Message-ID:  <199711151705.LAA02456@imdave.pr.mcs.net>

next in thread | raw e-mail | index | archive | help
> From: Doug White <dwhite@gdi.uoregon.edu>
> On Fri, 14 Nov 1997, Charles Owens wrote:
>
> > > > A 'du -ks /var' showed that only 11 out of 60 megs were in use, so I
> > > > _knew_ that there was plenty of free space.  But, df didn't think so, and
> > > > the kernel apparantly didn't think so either, as writes to /var still
> > > > produced a filesystem full error. 
> > > 
> > > Some process has a file that has been rm'ed open, likely.  The file is not
> > > actually deleted until the last process that has it open closes it.  Du will
> > > report the space as unused, df will report correctly.
> > 
> > Thanks!  Could you define "rm'd open" ?
>
> Under UNIX, files have a `link count' associated with them.  WHen you
> create a file on a filesystem, it gets one link to the FS. When a program
> opens a file, the link count is incremented.  When a program closes a file
> or you use the rm(1) command, the link count is reduced by one.  When the
> link count reaches 0, the index node (inode) is cleared, the disk's block
> free list is updated and the file is forgotten. 
>
> The problem you may be seeing is that although you deleted a file, some
> program still has the file open.  Even though the filesystem's link is
> gone, the link count is still >0, so the inode continues to exist, and so
> df(1) will count it (since it exists in the used block list) even though
> du(1) can't see it since it can't see it's directory entry.
>
A small correction to the terminology that could be confusing...
I'll try to be brief.

The term ``link count'' is generally used to refer to the count
maintained in the inode of the file system  -- it is used to count
the number of hard links to a file.  A ``ls -l'' shows this count.
The file system code in the kernel maintains an in-core copy of the
inode for each file that is open.

The kernel maintains a ``reference'' count in the ``struct file''
(sys/file.h, f_count) for each successful open(2) system call.

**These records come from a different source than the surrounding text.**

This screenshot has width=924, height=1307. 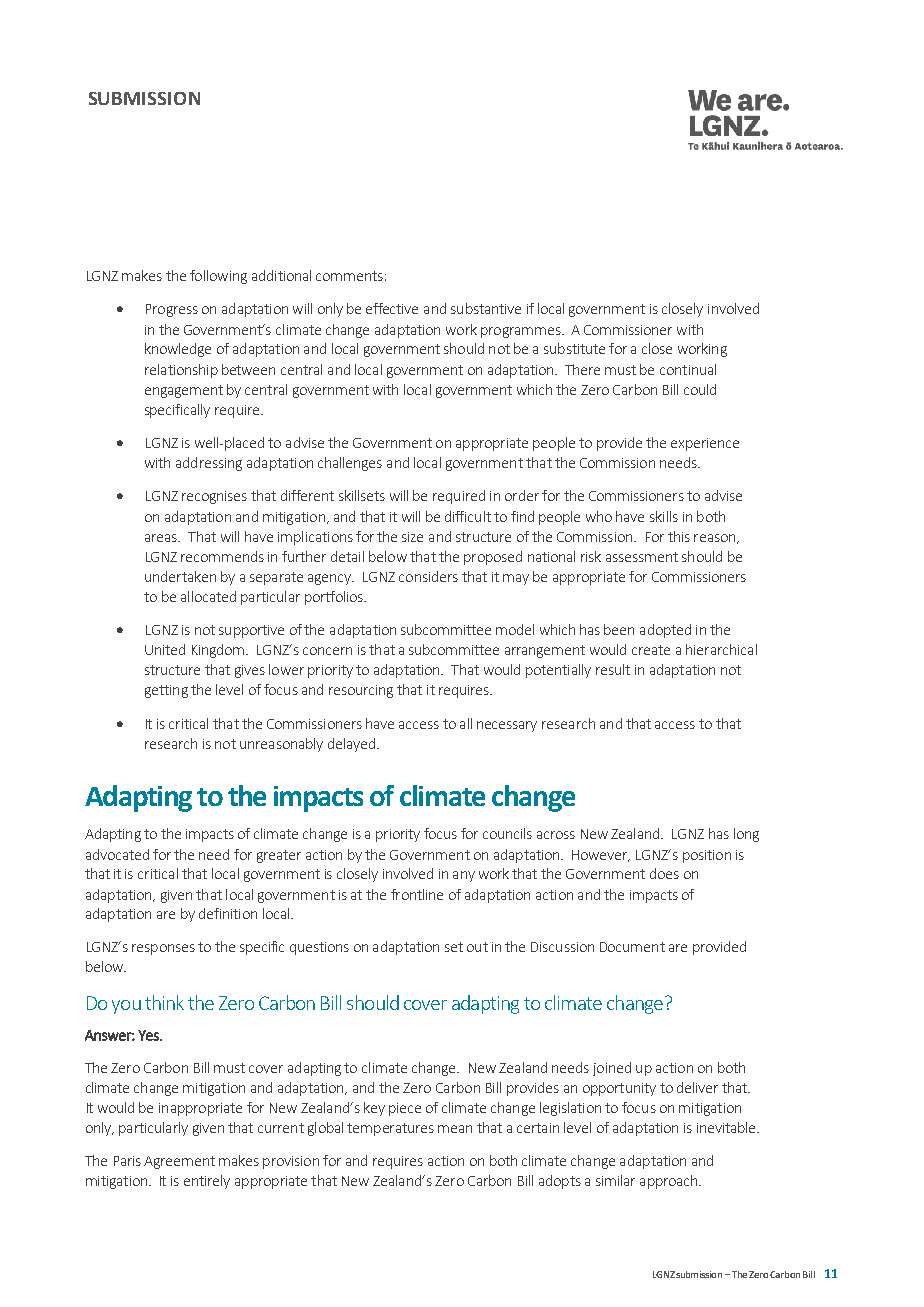 I want to click on experience, so click(x=705, y=444).
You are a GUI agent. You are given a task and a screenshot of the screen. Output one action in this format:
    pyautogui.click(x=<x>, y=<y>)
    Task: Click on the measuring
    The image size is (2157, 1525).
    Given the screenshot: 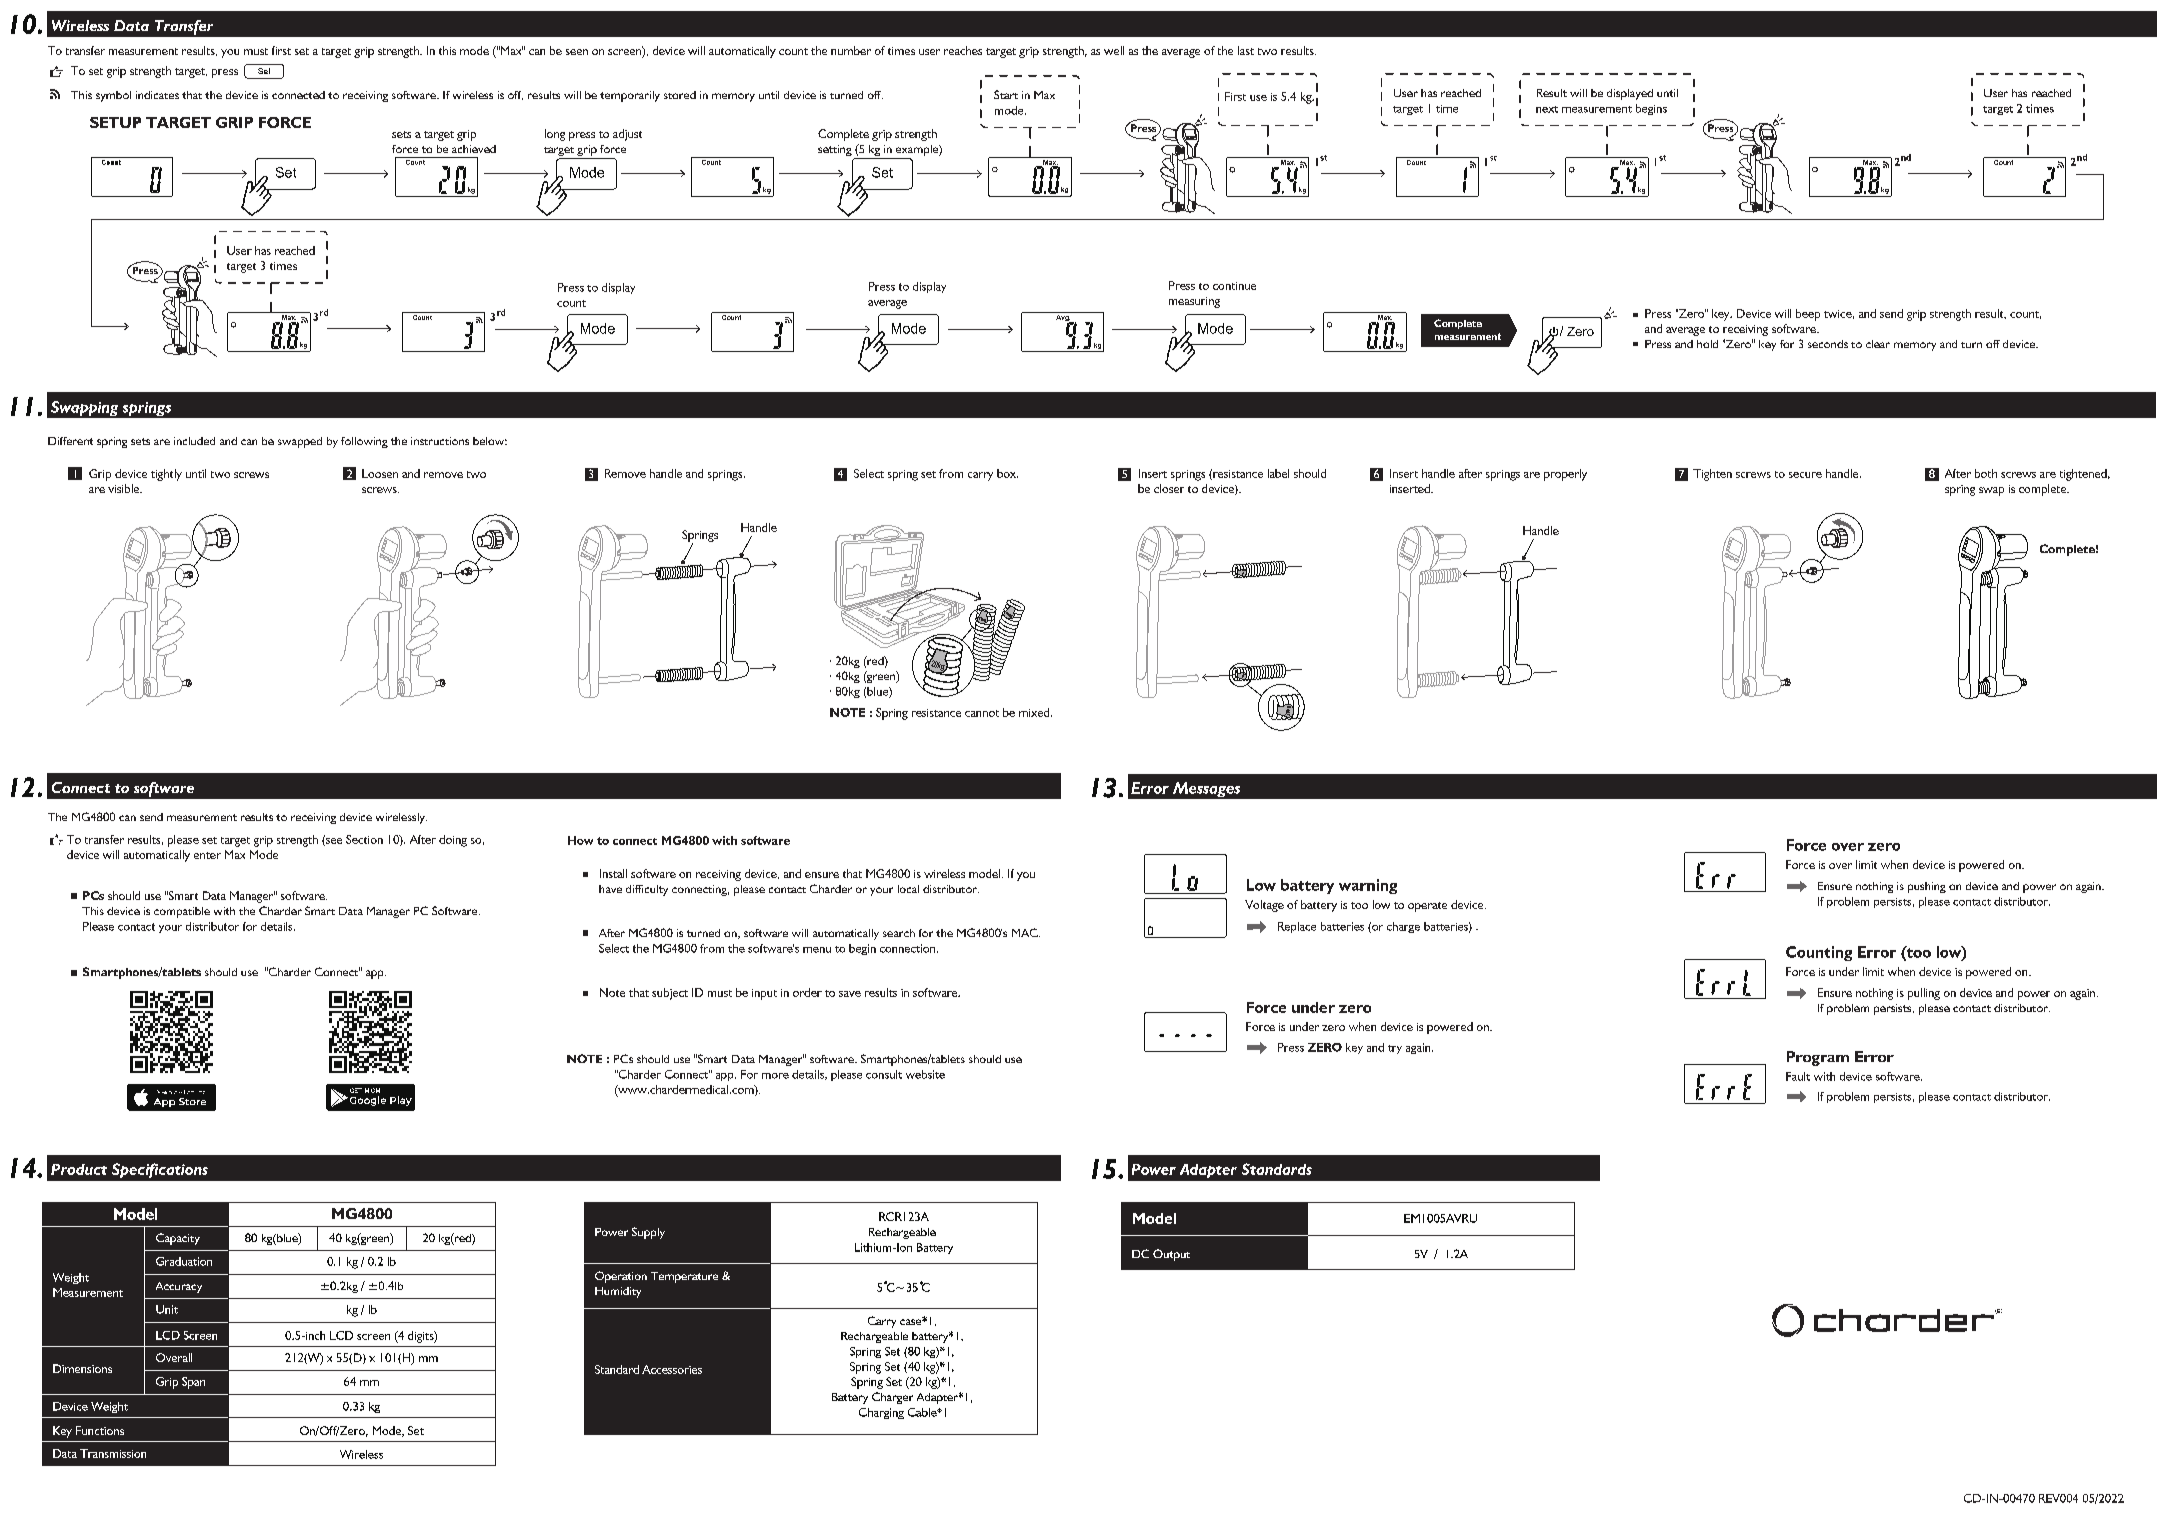 What is the action you would take?
    pyautogui.click(x=1194, y=302)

The two counts are not related.

In order for a file to be deleted, both counts must be zero.  When
a file is closed, the reference count drops by one.  When an
unlink(2) -- rm uses unlink -- is done, the link count drops by
one.  Only when both counts are zero will the file system code
actually delete the file by adding the blocks formerly used by the
file's data back to the free space blocks on the file system.

Doug's statement that ``as long as a file is still open, it will not be
deleted'' is correct.  But this is because the reference count is not
yet zero -- the link count is indeed zero in this case (but you can't see
this since there is no way to do a ``ls -l'' on what used to be the file
because the directory entry is now gone.)

Dave Bodenstab
imdave@mcs.net

PS.  Some of *my* terminology is no doubt dated -- ``vnodes'' now 
seem to be used throughout the kernel, and I haven't studied
kernel sources for so long that I can't say anything about them.
I think that the on-disk structure that maintains the link count --
the old system 5 file system inode -- is used to construct the
some of the contents of the in-memory vnode -- but the basic idea
that there are two counts is correct.